It’s no surprise that Friday’s Paris attacks are already being used to push for both more and continued surveillance here in the U.S.
FCC Chairman Tom Wheeler was on Capitol Hill on Tuesday speaking before a House subcommittee, making the case for expanding the 1994 Communications Assistance for Law Enforcement Act (CALEA) which compelled telecom companies, Internet providers and some VoIP services to make their networks easier for law enforcement to access. Wheeler would like Congress to consider expanding the scope of the law to include devices such as gaming platforms, which now have capabilities that go beyond mere gaming.
“You read in the press that [the Paris attackers] were using PlayStation 4 games to communicate on,” Wheeler told the subcommittee, “which is outside the scope of anything considered in CALEA, so there’s probably opportunities to update the ‘lawful intercept’ concept.”
The PlayStation is certainly problematic, as Sony’s online service, PlayStation Network, can be used to communicate with others on the platform by text or voice. That being said however, Wheeler refers to a story that’s been debunked and redacted, and there’s no evidence linking the PlayStation to the Paris attacks.

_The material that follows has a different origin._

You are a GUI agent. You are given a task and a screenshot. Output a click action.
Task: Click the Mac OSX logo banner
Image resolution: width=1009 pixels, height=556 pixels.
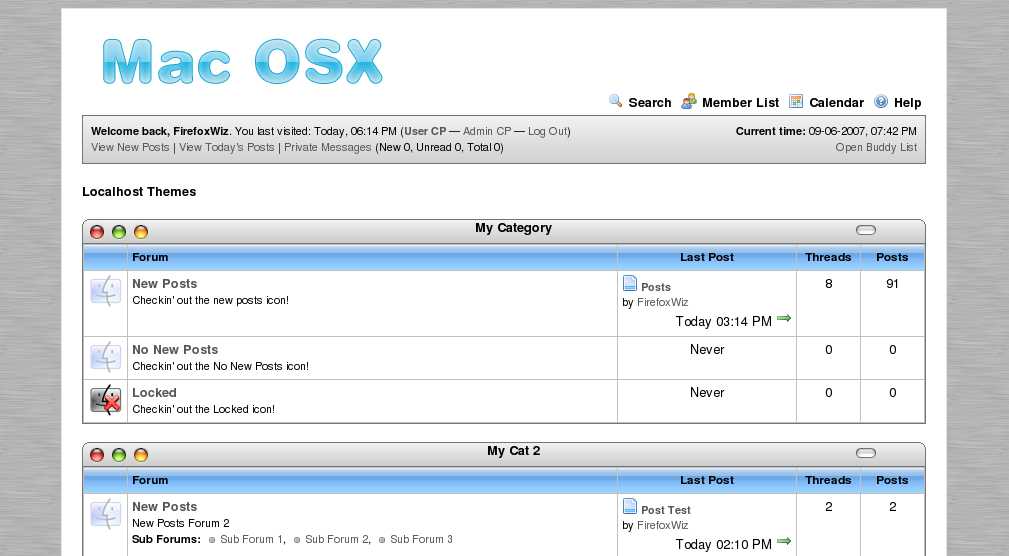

The day after the Paris incidents, Forbes published an article rushed to press by Paul Tassi, claiming the Paris terrorists had coordinated their attack using PlayStation game consoles, and that a console had been found in a raid on an attacker’s apartment. It turned out that there were a couple of problems with Tassi’s story. His claim that the terrorists had used PlayStations was based on a general statement about terrorists made by Belgian federal home affairs minister Jan Jambon three days before the attack, and no gaming consoles were found in searches of the attackers apartments — at least, not that the French police are talking about.
“This was actually a mistake that I’ve had to edit and correct,” Tassi told Jason Schreier with the website Kotaku on Monday. “I misread the minister’s statement, because even though he was specifically saying that PS4 was being used by ISIS to communicate, there is no public list of…what was found in the specific recent raids. I’ve edited the post to reflect that, and it was more meant to be about discussing why or how groups like ISIS can use consoles.”
Although Forbes has published a correction to the article, the original story got traction in the press, bringing speculation by CNN, Fox News, NBC’s Today and others.
Meanwhile, evidently because the NSA’s program of mass collection of phone metadata did such a great job stopping the Paris attacks, Arkansas Republican Senator Tom Cotton said Tuesday that he intends to introduce a bill to delay ending the collection of phone records to Jan. 31, 2017. Under the USA Freedom Act enacted in June, the NSA’s controversial collection practices are scheduled to end on November 28.
Cotton’s bill, which he’s calling the Liberty Through Strength Act, is thought to have little chance of passing, and would also make permanent two provisions of the Patriot Act: “lone wolf” and “roving wiretap.” The first of these permits the NSA to obtain warrants for the electronic monitoring of non-US citizens without providing evidence of any connection to a terrorist organization and the later gives the Foreign Intelligence Surveillance Court permission to issue a warrant without naming the person being tracked and without specifying the devices or communication methods to be monitored.